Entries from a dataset
--------------------------------------------------

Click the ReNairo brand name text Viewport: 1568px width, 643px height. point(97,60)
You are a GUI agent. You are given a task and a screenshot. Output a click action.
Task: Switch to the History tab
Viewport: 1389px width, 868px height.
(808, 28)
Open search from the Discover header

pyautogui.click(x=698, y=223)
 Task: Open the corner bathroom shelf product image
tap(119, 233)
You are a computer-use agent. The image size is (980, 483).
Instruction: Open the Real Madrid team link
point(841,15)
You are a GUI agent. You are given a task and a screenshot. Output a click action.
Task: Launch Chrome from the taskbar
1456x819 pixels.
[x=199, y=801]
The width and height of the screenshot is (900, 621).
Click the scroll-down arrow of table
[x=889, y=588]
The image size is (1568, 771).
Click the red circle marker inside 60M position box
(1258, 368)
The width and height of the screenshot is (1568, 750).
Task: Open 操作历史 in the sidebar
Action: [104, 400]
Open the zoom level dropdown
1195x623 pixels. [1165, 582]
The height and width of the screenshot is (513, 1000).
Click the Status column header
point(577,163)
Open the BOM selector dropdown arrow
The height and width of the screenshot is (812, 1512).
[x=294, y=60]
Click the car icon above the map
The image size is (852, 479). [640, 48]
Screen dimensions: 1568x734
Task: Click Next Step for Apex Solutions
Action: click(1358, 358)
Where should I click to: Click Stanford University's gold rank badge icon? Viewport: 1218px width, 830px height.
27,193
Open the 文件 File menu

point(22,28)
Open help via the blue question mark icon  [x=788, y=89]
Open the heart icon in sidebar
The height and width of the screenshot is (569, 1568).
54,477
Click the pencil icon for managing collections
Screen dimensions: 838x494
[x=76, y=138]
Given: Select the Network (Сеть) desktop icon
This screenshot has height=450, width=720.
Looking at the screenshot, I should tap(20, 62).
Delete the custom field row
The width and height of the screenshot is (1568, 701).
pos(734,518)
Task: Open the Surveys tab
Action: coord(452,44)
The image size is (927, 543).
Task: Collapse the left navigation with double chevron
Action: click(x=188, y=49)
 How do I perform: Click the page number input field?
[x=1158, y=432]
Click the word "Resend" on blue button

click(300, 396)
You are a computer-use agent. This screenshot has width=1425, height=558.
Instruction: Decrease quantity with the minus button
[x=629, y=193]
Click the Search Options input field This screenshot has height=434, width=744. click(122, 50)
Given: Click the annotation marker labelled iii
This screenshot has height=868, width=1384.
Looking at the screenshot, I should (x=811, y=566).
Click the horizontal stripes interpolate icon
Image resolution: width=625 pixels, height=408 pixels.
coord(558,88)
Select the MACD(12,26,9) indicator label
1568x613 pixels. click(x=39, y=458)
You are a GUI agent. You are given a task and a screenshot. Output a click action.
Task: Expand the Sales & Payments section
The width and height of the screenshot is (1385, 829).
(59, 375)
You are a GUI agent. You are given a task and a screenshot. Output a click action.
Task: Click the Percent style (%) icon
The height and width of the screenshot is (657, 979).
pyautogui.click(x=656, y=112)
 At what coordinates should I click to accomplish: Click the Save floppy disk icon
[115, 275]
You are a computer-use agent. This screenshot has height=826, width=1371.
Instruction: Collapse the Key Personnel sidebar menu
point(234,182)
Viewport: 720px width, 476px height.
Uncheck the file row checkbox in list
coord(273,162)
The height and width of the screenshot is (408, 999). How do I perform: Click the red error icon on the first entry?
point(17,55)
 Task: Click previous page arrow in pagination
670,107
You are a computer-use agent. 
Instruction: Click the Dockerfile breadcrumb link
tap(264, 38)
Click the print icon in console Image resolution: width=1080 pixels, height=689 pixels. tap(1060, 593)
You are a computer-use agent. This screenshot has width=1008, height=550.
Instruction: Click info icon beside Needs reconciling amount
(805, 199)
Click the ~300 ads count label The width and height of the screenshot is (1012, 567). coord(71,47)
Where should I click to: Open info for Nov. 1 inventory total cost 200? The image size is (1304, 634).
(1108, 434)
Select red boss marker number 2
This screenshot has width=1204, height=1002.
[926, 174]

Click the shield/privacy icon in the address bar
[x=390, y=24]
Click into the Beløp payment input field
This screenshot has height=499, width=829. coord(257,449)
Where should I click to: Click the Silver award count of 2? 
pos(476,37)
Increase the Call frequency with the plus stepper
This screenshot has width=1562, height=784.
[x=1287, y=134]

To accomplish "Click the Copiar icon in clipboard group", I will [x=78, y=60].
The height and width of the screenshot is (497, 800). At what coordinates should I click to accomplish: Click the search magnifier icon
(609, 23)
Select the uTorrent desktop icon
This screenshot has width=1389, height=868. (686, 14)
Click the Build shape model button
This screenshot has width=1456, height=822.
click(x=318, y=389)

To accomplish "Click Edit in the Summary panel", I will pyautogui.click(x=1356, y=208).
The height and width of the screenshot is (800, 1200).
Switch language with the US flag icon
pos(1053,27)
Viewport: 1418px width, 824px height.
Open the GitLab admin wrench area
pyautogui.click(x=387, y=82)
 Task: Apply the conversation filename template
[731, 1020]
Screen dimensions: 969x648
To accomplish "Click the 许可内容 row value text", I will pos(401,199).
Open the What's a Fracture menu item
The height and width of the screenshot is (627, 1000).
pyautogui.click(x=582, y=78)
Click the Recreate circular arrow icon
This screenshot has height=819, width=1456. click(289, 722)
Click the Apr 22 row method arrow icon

--------------------------------------------------

** Task requirements **
Update all of the lines above by replacing every instance of "Viewport" with "Window" and leaving everything else unchanged.

** Result for this task **
Click the ReNairo brand name text Window: 1568px width, 643px height. point(97,60)
You are a GUI agent. You are given a task and a screenshot. Output a click action.
Task: Switch to the History tab
Window: 1389px width, 868px height.
(808, 28)
Open search from the Discover header

pyautogui.click(x=698, y=223)
 Task: Open the corner bathroom shelf product image
tap(119, 233)
You are a computer-use agent. The image size is (980, 483).
Instruction: Open the Real Madrid team link
point(841,15)
You are a GUI agent. You are given a task and a screenshot. Output a click action.
Task: Launch Chrome from the taskbar
1456x819 pixels.
[x=199, y=801]
The width and height of the screenshot is (900, 621).
Click the scroll-down arrow of table
[x=889, y=588]
The image size is (1568, 771).
Click the red circle marker inside 60M position box
(1258, 368)
The width and height of the screenshot is (1568, 750).
Task: Open 操作历史 in the sidebar
Action: [104, 400]
Open the zoom level dropdown
1195x623 pixels. [1165, 582]
The height and width of the screenshot is (513, 1000).
Click the Status column header
point(577,163)
Open the BOM selector dropdown arrow
The height and width of the screenshot is (812, 1512).
[x=294, y=60]
Click the car icon above the map
The image size is (852, 479). [640, 48]
Screen dimensions: 1568x734
Task: Click Next Step for Apex Solutions
Action: click(1358, 358)
Where should I click to: Click Stanford University's gold rank badge icon? Window: 1218px width, 830px height.
27,193
Open the 文件 File menu

point(22,28)
Open help via the blue question mark icon  [x=788, y=89]
Open the heart icon in sidebar
The height and width of the screenshot is (569, 1568).
54,477
Click the pencil icon for managing collections
Screen dimensions: 838x494
[x=76, y=138]
Given: Select the Network (Сеть) desktop icon
This screenshot has height=450, width=720.
Looking at the screenshot, I should tap(20, 62).
Delete the custom field row
The width and height of the screenshot is (1568, 701).
pos(734,518)
Task: Open the Surveys tab
Action: coord(452,44)
The image size is (927, 543).
Task: Collapse the left navigation with double chevron
Action: click(x=188, y=49)
 How do I perform: Click the page number input field?
[x=1158, y=432]
Click the word "Resend" on blue button

click(300, 396)
You are a computer-use agent. This screenshot has width=1425, height=558.
Instruction: Decrease quantity with the minus button
[x=629, y=193]
Click the Search Options input field This screenshot has height=434, width=744. click(122, 50)
Given: Click the annotation marker labelled iii
This screenshot has height=868, width=1384.
Looking at the screenshot, I should (x=811, y=566).
Click the horizontal stripes interpolate icon
Image resolution: width=625 pixels, height=408 pixels.
coord(558,88)
Select the MACD(12,26,9) indicator label
1568x613 pixels. click(x=39, y=458)
You are a GUI agent. You are given a task and a screenshot. Output a click action.
Task: Expand the Sales & Payments section
The width and height of the screenshot is (1385, 829).
(59, 375)
You are a GUI agent. You are given a task and a screenshot. Output a click action.
Task: Click the Percent style (%) icon
The height and width of the screenshot is (657, 979).
pyautogui.click(x=656, y=112)
 At what coordinates should I click to accomplish: Click the Save floppy disk icon
[115, 275]
You are a computer-use agent. This screenshot has height=826, width=1371.
Instruction: Collapse the Key Personnel sidebar menu
point(234,182)
Window: 720px width, 476px height.
Uncheck the file row checkbox in list
coord(273,162)
The height and width of the screenshot is (408, 999). How do I perform: Click the red error icon on the first entry?
point(17,55)
 Task: Click previous page arrow in pagination
670,107
You are a computer-use agent. 
Instruction: Click the Dockerfile breadcrumb link
tap(264, 38)
Click the print icon in console Image resolution: width=1080 pixels, height=689 pixels. tap(1060, 593)
You are a computer-use agent. This screenshot has width=1008, height=550.
Instruction: Click info icon beside Needs reconciling amount
(805, 199)
Click the ~300 ads count label The width and height of the screenshot is (1012, 567). coord(71,47)
Where should I click to: Open info for Nov. 1 inventory total cost 200? The image size is (1304, 634).
(1108, 434)
Select red boss marker number 2
This screenshot has width=1204, height=1002.
[926, 174]

Click the shield/privacy icon in the address bar
[x=390, y=24]
Click into the Beløp payment input field
This screenshot has height=499, width=829. coord(257,449)
Where should I click to: Click the Silver award count of 2? 
pos(476,37)
Increase the Call frequency with the plus stepper
This screenshot has width=1562, height=784.
[x=1287, y=134]

To accomplish "Click the Copiar icon in clipboard group", I will [x=78, y=60].
The height and width of the screenshot is (497, 800). At what coordinates should I click to accomplish: Click the search magnifier icon
(609, 23)
Select the uTorrent desktop icon
This screenshot has width=1389, height=868. (686, 14)
Click the Build shape model button
This screenshot has width=1456, height=822.
click(x=318, y=389)

To accomplish "Click Edit in the Summary panel", I will pyautogui.click(x=1356, y=208).
The height and width of the screenshot is (800, 1200).
Switch language with the US flag icon
pos(1053,27)
Window: 1418px width, 824px height.
Open the GitLab admin wrench area
pyautogui.click(x=387, y=82)
 Task: Apply the conversation filename template
[731, 1020]
Screen dimensions: 969x648
To accomplish "Click the 许可内容 row value text", I will pos(401,199).
Open the What's a Fracture menu item
The height and width of the screenshot is (627, 1000).
pyautogui.click(x=582, y=78)
Click the Recreate circular arrow icon
This screenshot has height=819, width=1456. click(289, 722)
Click the Apr 22 row method arrow icon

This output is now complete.